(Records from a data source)
▬▬▬▬▬▬

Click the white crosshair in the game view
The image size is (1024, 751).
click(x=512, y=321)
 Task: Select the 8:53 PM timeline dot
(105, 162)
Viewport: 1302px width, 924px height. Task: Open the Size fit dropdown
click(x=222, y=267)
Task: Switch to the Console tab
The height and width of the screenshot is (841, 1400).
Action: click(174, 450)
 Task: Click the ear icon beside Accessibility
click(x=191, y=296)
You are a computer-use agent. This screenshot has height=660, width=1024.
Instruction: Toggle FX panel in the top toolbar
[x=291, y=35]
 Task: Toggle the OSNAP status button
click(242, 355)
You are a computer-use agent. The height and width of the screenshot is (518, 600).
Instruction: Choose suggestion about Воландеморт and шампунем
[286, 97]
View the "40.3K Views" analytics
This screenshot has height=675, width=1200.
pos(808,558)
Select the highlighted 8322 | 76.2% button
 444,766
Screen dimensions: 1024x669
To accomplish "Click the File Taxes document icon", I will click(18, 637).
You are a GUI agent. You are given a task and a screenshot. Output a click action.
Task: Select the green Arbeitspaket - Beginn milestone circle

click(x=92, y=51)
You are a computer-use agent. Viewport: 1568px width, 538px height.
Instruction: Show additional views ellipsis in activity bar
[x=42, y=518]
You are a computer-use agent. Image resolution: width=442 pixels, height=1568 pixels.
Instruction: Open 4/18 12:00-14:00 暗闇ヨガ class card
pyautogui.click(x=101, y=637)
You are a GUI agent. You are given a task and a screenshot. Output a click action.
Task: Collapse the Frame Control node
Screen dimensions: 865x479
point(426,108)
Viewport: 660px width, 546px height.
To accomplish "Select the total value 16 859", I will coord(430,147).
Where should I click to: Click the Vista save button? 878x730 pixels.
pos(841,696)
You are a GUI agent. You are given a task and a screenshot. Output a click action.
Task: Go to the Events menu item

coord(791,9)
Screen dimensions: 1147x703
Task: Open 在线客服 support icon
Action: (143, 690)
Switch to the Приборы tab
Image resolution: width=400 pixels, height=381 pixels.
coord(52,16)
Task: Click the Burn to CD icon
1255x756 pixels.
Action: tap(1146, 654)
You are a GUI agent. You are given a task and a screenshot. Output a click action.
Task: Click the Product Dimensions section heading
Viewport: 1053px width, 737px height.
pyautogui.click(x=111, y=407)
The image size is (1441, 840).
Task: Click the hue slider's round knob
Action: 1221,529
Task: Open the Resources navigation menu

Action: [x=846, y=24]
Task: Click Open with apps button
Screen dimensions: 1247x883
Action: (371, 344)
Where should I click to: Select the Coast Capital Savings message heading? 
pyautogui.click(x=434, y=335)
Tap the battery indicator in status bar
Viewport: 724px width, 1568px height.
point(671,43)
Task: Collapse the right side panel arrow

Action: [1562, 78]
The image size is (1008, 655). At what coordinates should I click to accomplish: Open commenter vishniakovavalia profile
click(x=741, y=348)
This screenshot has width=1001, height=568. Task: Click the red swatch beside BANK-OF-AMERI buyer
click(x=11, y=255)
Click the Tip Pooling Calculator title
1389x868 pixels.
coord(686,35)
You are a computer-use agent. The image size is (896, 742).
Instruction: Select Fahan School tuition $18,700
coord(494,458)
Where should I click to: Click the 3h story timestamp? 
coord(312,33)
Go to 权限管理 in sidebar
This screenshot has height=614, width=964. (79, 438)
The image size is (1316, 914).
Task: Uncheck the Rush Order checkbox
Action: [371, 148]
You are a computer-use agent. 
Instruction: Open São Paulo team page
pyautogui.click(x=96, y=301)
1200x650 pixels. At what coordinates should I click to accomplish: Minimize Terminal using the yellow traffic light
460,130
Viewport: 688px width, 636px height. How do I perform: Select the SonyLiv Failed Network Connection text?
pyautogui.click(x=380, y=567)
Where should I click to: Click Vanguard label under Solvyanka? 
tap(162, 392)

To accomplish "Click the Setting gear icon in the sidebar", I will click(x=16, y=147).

▬▬▬▬▬▬

## EXERCISE DESCRIPTION
Copy out each line of the data that includes the string "will".

## PROBLEM SOLUTION
To accomplish "Click the File Taxes document icon", I will click(18, 637).
To accomplish "Select the total value 16 859", I will coord(430,147).
To accomplish "Click the Setting gear icon in the sidebar", I will click(x=16, y=147).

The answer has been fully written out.